** Given data follows **

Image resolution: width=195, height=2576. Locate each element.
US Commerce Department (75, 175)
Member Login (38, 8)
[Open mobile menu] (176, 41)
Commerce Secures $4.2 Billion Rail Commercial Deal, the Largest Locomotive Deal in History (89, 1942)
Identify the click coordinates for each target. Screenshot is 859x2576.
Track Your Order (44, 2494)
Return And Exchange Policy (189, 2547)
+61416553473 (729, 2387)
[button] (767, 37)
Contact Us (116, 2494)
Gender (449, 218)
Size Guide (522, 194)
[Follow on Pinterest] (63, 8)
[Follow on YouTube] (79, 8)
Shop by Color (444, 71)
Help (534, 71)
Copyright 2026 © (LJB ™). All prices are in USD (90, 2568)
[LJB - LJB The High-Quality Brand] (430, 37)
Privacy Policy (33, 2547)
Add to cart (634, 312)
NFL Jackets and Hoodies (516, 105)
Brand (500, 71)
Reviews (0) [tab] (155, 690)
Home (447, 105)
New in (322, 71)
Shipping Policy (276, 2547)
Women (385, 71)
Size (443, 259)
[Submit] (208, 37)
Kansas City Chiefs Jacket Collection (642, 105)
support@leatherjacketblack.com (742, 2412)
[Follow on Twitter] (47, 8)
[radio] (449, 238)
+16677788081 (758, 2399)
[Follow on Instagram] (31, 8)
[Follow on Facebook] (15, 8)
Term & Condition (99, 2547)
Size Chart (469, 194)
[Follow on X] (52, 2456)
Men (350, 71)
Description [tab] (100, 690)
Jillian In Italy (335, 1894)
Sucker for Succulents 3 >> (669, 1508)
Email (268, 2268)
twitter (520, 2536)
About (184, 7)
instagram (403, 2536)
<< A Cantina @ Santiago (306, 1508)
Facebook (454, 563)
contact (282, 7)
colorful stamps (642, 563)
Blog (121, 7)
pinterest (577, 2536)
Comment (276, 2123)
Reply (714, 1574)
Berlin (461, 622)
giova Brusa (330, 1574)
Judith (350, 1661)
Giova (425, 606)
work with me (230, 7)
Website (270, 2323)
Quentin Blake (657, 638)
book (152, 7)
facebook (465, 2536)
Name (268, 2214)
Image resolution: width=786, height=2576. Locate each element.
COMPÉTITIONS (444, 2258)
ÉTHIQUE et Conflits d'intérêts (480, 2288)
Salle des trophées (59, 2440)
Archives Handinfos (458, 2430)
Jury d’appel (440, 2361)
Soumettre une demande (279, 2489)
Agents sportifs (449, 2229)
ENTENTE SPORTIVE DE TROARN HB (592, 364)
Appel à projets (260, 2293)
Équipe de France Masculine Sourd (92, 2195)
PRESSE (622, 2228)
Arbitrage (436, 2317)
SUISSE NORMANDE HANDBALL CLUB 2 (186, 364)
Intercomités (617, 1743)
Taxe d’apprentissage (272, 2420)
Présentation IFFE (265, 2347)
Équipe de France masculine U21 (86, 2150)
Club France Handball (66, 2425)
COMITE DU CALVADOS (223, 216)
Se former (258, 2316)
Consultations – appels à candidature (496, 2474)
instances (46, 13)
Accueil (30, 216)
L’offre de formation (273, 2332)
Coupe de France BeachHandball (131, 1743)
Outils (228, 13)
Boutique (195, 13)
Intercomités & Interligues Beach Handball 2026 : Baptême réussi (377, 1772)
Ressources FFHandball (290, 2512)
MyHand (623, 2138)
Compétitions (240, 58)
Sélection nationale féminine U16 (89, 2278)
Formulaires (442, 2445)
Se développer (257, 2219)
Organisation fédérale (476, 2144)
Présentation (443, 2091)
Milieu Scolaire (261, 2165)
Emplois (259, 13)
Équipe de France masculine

** End of Given data **

### Assigned task
In the listing above, find the line with "Description [tab] (100, 690)", then copy it and every later line exactly, through the last line, and nothing else.

### Your solution
Description [tab] (100, 690)
Jillian In Italy (335, 1894)
Sucker for Succulents 3 >> (669, 1508)
Email (268, 2268)
twitter (520, 2536)
About (184, 7)
instagram (403, 2536)
<< A Cantina @ Santiago (306, 1508)
Facebook (454, 563)
contact (282, 7)
colorful stamps (642, 563)
Blog (121, 7)
pinterest (577, 2536)
Comment (276, 2123)
Reply (714, 1574)
Berlin (461, 622)
giova Brusa (330, 1574)
Judith (350, 1661)
Giova (425, 606)
work with me (230, 7)
Website (270, 2323)
Quentin Blake (657, 638)
book (152, 7)
facebook (465, 2536)
Name (268, 2214)
Image resolution: width=786, height=2576. Locate each element.
COMPÉTITIONS (444, 2258)
ÉTHIQUE et Conflits d'intérêts (480, 2288)
Salle des trophées (59, 2440)
Archives Handinfos (458, 2430)
Jury d’appel (440, 2361)
Soumettre une demande (279, 2489)
Agents sportifs (449, 2229)
ENTENTE SPORTIVE DE TROARN HB (592, 364)
Appel à projets (260, 2293)
Équipe de France Masculine Sourd (92, 2195)
PRESSE (622, 2228)
Arbitrage (436, 2317)
SUISSE NORMANDE HANDBALL CLUB 2 (186, 364)
Intercomités (617, 1743)
Taxe d’apprentissage (272, 2420)
Présentation IFFE (265, 2347)
Équipe de France masculine U21 (86, 2150)
Club France Handball (66, 2425)
COMITE DU CALVADOS (223, 216)
Se former (258, 2316)
Consultations – appels à candidature (496, 2474)
instances (46, 13)
Accueil (30, 216)
L’offre de formation (273, 2332)
Coupe de France BeachHandball (131, 1743)
Outils (228, 13)
Boutique (195, 13)
Intercomités & Interligues Beach Handball 2026 : Baptême réussi (377, 1772)
Ressources FFHandball (290, 2512)
MyHand (623, 2138)
Compétitions (240, 58)
Sélection nationale féminine U16 (89, 2278)
Formulaires (442, 2445)
Se développer (257, 2219)
Organisation fédérale (476, 2144)
Présentation (443, 2091)
Milieu Scolaire (261, 2165)
Emplois (259, 13)
Équipe de France masculine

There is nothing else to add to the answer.